▶ [ABOUT THIS TASK] Return, without any changes, the lines from the start of the material through the line containing "I want to click on notification-app-icon, so", inclusive.

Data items
****************

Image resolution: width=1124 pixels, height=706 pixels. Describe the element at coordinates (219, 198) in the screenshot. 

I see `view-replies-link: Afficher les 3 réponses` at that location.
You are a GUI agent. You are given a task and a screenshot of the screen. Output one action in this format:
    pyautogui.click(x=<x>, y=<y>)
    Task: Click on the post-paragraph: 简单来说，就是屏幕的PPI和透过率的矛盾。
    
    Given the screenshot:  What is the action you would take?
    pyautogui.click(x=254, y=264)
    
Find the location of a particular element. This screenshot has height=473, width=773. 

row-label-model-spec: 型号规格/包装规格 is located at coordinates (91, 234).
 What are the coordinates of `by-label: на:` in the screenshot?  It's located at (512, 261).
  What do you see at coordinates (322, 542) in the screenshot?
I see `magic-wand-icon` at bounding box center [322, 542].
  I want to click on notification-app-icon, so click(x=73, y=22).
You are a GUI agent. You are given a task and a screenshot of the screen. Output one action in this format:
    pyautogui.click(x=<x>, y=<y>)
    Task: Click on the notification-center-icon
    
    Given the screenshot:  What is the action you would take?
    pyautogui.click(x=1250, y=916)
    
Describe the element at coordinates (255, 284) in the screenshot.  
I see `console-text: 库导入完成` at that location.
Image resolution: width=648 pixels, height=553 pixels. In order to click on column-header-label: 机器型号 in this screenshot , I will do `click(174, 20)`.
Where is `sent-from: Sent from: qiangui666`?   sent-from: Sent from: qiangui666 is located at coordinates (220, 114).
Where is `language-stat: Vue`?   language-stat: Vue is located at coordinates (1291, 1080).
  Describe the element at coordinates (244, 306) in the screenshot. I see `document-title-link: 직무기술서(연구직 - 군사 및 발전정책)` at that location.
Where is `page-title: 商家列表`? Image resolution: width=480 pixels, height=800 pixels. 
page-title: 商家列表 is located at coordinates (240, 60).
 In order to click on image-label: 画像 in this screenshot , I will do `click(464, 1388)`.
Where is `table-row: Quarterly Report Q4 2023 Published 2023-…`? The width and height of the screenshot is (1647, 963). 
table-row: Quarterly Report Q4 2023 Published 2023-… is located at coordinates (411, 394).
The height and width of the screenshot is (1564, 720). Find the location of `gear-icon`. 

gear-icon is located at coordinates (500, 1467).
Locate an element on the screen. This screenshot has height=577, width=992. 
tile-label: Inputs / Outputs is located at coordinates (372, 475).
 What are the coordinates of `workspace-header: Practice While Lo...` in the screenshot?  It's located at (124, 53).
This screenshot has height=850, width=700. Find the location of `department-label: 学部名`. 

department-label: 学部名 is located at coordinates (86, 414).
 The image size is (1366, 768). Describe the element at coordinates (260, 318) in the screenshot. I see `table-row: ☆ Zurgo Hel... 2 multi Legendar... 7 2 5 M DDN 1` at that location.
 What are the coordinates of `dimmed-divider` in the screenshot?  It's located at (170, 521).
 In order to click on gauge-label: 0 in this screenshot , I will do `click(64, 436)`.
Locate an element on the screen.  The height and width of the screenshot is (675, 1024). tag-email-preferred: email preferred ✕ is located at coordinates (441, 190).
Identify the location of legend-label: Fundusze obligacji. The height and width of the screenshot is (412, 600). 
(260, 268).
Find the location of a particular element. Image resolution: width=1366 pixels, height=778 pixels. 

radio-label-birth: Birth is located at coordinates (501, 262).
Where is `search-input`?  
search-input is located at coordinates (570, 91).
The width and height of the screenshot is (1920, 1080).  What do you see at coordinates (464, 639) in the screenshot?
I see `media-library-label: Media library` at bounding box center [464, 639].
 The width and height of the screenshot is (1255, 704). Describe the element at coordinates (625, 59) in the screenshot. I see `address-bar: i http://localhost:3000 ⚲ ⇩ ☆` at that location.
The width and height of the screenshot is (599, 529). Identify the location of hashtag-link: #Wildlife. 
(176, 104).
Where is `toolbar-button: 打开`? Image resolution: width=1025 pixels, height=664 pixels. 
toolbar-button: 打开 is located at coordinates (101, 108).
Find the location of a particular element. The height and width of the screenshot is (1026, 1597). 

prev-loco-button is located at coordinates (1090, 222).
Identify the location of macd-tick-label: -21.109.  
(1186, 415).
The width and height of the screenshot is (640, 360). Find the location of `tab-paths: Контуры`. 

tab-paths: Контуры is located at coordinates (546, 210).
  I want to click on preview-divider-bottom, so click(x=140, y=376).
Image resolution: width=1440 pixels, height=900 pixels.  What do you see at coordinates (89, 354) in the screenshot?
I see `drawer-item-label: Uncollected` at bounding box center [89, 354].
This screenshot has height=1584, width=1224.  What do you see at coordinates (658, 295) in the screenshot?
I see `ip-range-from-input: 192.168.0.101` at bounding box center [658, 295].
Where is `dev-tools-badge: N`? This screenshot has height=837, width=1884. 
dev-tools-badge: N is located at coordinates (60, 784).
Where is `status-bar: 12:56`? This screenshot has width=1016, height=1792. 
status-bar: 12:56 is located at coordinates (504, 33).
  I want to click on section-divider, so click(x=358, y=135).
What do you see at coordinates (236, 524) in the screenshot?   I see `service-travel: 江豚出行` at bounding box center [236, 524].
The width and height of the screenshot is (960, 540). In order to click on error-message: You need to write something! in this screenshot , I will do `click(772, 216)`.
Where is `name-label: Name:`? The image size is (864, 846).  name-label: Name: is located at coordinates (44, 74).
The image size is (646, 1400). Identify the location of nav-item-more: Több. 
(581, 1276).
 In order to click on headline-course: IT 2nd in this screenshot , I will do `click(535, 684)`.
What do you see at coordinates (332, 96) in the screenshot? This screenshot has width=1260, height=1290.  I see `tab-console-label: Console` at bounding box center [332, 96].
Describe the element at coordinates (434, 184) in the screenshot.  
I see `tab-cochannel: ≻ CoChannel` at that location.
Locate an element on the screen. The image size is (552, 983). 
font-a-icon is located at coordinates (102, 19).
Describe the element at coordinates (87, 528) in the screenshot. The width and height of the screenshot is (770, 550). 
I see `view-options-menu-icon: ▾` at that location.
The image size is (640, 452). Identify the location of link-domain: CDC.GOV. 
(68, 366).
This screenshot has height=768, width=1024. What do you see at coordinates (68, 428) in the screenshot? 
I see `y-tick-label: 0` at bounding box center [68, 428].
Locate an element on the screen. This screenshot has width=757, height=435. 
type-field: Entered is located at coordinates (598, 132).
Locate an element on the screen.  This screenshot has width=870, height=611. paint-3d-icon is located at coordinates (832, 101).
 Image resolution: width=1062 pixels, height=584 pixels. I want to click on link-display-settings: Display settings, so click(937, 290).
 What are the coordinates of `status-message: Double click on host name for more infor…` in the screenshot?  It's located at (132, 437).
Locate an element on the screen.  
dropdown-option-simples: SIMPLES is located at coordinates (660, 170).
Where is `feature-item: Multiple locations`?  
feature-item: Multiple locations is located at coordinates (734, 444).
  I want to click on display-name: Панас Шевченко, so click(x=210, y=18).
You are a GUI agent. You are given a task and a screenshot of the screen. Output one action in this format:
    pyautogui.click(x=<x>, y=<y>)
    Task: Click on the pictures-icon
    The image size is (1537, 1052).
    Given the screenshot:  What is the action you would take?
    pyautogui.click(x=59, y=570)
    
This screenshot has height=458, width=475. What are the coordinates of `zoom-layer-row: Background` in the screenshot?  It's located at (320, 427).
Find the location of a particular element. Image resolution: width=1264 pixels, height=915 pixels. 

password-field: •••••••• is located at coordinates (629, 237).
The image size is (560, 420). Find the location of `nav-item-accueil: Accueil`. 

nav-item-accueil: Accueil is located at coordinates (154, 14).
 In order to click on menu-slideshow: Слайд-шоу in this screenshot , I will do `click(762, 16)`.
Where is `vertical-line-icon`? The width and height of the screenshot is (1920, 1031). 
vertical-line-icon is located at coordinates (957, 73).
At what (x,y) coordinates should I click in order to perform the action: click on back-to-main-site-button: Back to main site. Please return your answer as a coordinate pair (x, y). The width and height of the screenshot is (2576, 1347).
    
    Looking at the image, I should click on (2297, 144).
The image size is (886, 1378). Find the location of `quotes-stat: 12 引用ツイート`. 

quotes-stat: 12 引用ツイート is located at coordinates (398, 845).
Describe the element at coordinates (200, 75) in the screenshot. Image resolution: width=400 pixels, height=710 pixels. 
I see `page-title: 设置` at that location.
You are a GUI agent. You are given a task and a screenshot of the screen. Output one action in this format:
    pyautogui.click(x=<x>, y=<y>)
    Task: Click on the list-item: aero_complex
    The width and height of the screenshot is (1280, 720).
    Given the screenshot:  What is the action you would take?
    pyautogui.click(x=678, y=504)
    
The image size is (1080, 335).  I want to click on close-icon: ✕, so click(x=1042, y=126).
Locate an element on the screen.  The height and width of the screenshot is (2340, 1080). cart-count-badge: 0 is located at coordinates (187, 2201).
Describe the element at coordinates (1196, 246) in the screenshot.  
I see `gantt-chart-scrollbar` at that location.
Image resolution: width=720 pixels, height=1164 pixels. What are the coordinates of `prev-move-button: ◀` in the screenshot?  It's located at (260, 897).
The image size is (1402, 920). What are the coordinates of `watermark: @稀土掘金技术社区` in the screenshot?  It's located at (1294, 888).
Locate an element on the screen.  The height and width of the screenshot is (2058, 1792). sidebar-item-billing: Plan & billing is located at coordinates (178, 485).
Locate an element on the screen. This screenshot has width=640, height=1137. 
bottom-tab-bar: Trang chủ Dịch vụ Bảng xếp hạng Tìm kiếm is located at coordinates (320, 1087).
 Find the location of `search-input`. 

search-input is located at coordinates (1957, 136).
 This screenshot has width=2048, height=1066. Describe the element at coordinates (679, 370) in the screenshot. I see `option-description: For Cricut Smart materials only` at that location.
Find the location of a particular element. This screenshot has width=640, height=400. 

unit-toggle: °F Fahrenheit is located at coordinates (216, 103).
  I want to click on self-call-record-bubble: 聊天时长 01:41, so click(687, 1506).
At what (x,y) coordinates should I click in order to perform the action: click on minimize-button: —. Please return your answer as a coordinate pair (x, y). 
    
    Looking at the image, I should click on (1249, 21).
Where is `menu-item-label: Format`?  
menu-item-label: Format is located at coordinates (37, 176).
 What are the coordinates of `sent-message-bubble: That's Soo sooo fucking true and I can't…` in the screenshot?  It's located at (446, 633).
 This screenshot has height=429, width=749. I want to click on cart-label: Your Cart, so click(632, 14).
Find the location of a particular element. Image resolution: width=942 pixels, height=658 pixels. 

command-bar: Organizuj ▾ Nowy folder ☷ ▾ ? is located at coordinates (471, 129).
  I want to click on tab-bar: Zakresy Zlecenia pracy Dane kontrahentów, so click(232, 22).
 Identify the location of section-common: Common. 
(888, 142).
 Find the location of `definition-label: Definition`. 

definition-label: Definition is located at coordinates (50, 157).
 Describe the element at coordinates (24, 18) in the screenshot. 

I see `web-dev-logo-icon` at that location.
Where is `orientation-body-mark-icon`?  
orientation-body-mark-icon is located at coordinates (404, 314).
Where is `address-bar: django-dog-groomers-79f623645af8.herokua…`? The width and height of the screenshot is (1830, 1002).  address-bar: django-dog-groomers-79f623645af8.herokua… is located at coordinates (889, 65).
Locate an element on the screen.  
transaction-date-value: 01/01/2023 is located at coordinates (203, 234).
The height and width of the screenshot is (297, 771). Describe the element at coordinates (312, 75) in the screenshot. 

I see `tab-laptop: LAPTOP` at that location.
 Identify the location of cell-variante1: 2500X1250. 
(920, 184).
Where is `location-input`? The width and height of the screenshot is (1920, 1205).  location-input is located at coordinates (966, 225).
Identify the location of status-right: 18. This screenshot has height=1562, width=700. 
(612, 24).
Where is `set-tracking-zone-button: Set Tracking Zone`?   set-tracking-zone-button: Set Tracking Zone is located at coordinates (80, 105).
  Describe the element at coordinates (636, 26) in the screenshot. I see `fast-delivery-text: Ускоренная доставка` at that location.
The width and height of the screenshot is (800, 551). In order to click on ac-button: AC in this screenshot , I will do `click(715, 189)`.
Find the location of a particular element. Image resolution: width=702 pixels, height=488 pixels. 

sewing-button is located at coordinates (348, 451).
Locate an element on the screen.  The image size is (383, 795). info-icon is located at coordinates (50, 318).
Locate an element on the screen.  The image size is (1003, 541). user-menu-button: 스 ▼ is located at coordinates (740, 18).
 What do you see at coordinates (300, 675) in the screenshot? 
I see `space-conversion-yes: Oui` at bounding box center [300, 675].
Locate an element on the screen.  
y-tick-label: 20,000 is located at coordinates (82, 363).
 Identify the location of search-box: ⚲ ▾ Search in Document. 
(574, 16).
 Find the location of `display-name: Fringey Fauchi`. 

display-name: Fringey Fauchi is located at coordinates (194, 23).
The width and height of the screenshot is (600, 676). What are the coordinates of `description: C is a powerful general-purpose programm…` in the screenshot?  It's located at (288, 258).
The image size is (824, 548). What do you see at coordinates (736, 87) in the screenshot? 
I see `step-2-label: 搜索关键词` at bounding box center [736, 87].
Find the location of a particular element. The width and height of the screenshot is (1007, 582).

****************

▶ [ANSWER FOR THE TASK]
Image resolution: width=1124 pixels, height=706 pixels. Describe the element at coordinates (219, 198) in the screenshot. 

I see `view-replies-link: Afficher les 3 réponses` at that location.
You are a GUI agent. You are given a task and a screenshot of the screen. Output one action in this format:
    pyautogui.click(x=<x>, y=<y>)
    Task: Click on the post-paragraph: 简单来说，就是屏幕的PPI和透过率的矛盾。
    
    Given the screenshot:  What is the action you would take?
    pyautogui.click(x=254, y=264)
    
Find the location of a particular element. This screenshot has height=473, width=773. 

row-label-model-spec: 型号规格/包装规格 is located at coordinates (91, 234).
 What are the coordinates of `by-label: на:` in the screenshot?  It's located at (512, 261).
  What do you see at coordinates (322, 542) in the screenshot?
I see `magic-wand-icon` at bounding box center [322, 542].
  I want to click on notification-app-icon, so click(x=73, y=22).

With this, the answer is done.